> _Compiti_:
1. Riscrivi il passo dell'estratto da "Dopo una giornata" fino a "a pelo stasera." compreso, cambiando "diluvio" in "temporale".
2. Riassumi l'estratto in due frasi.

> _Estratto_:
▬▬▬▬▬▬

LANDMANNALUGA – VERSALIR 77 km ↑ 731 m ↓ 726 m

Sveglia presto. La tenda è quasi ghiacciata. Oggi si sale sull’altopiano. È un paesaggio giurassico quello che si attraversa… Il sole illumina laghi turchesi dalle quali ci aspetta emerga un plesiosauro e, se in cielo apparisse uno pterodattilo, apparirebbe perfettamente normale.

Dopo una giornata assolata veniamo riportati alla normalità da una nuvola che ci obbliga a montare le tende in fretta e furia in mezzo al nulla più totale. “Sbrigatevi a montare le tende, prendete l’acqua da laggiù, infilatevi dentro la tenda e ci vediamo domani mattina!”. Queste le parole di Dino prima del diluvio. La tenda monoposto (per giunta con un palo riparato male la prima sera) mi obbliga a numeri degni di un escapologo per cambiarmi e per cucinare un pasto caldo. La cena è servita direttamente dentro al sacco a pelo stasera.

▬▬▬▬▬▬

> _Sezione dati_:
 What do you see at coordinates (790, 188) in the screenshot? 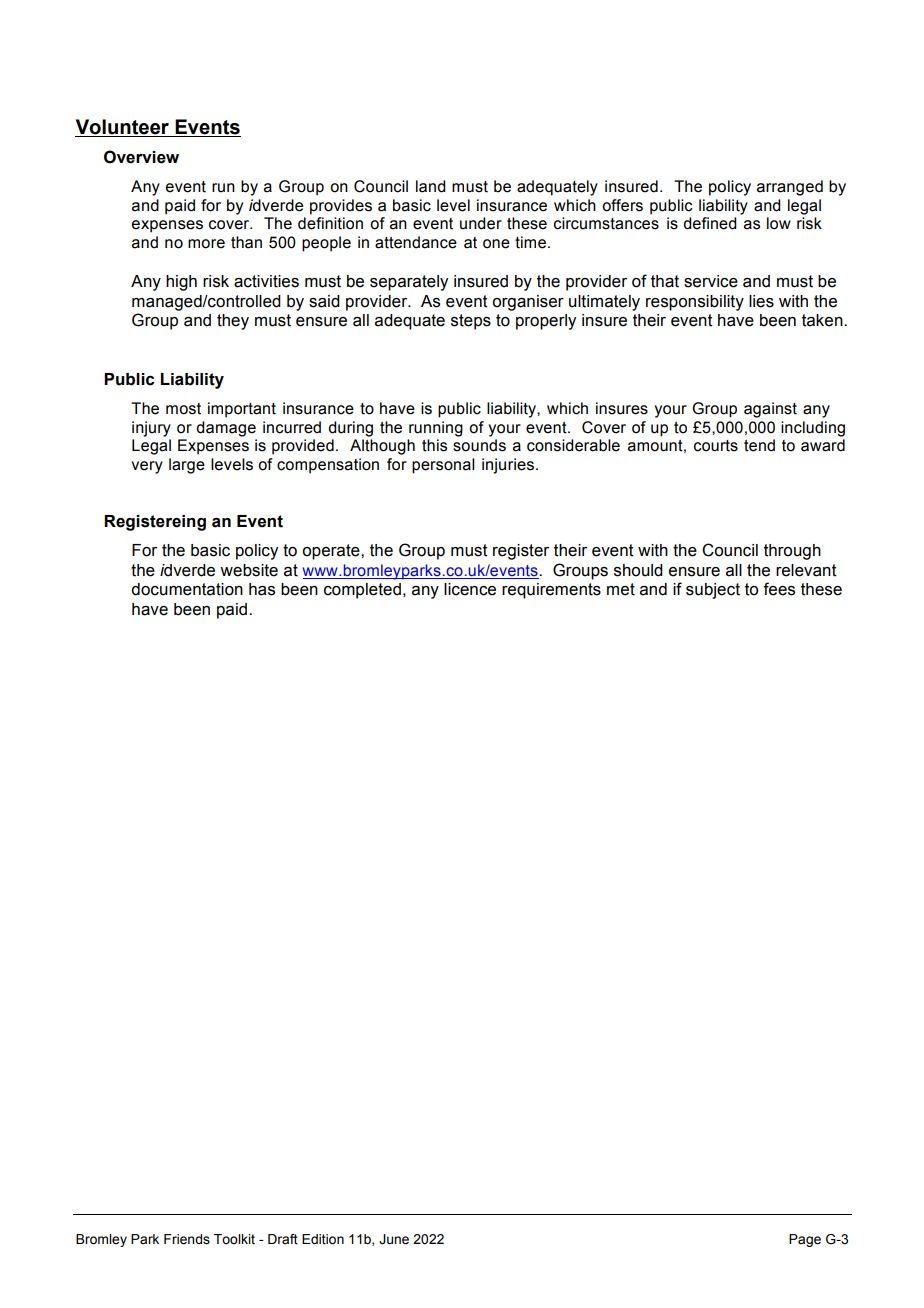
I see `arranged` at bounding box center [790, 188].
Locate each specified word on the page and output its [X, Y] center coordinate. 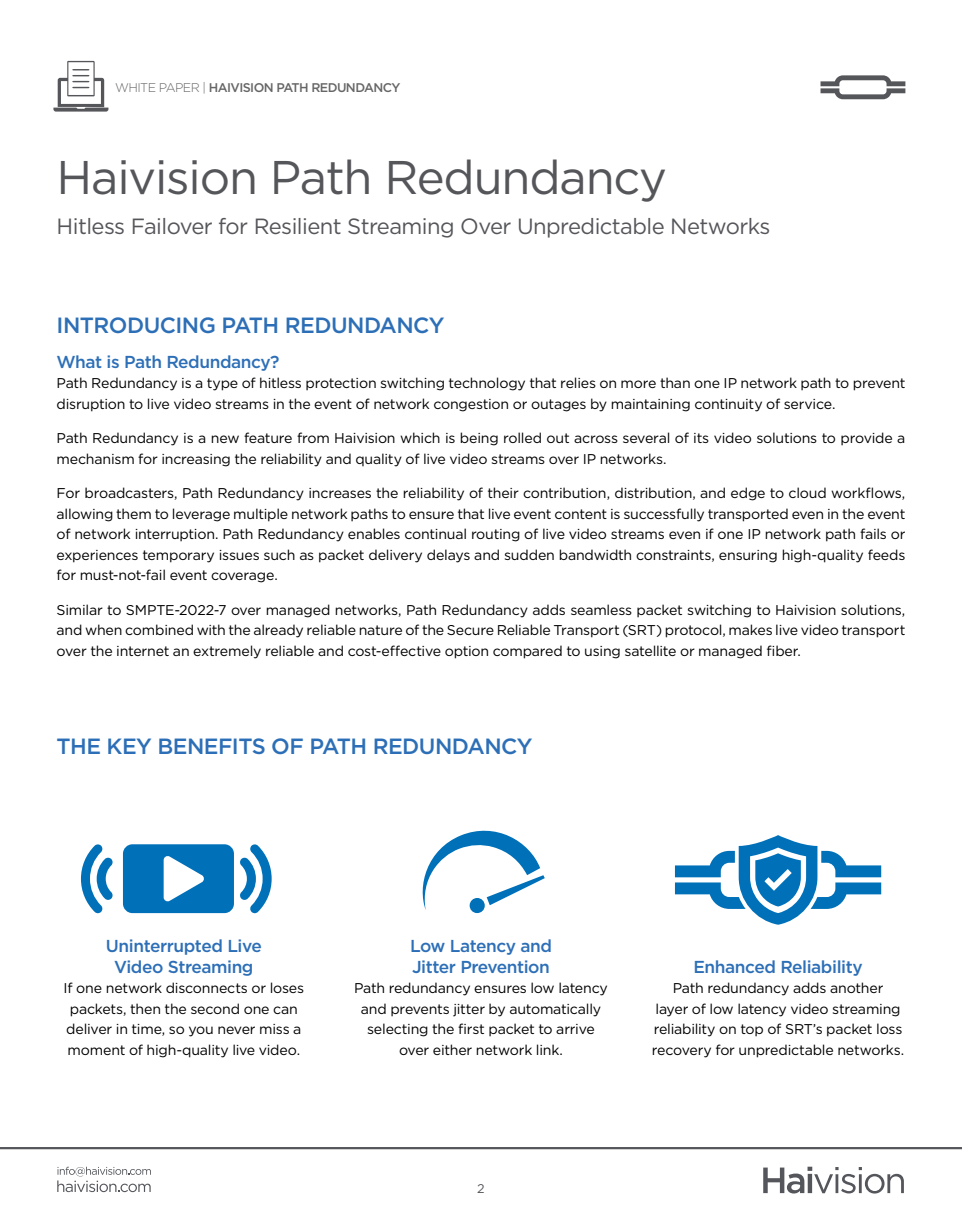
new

▬▬▬▬▬▬

> _Risposte scritte_:
1.
Dopo una giornata assolata veniamo riportati alla normalità da una nuvola che ci obbliga a montare le tende in fretta e furia in mezzo al nulla più totale. “Sbrigatevi a montare le tende, prendete l’acqua da laggiù, infilatevi dentro la tenda e ci vediamo domani mattina!”. Queste le parole di Dino prima del temporale. La tenda monoposto (per giunta con un palo riparato male la prima sera) mi obbliga a numeri degni di un escapologo per cambiarmi e per cucinare un pasto caldo. La cena è servita direttamente dentro al sacco a pelo stasera.

2. Dopo una sveglia presto con la tenda quasi ghiacciata, si sale su un altopiano dal paesaggio giurassico, dove il sole illumina laghi turchesi. Alla fine della giornata di sole una nuvola costringe a montare le tende in fretta in mezzo al nulla, e la cena viene consumata direttamente dentro al sacco a pelo.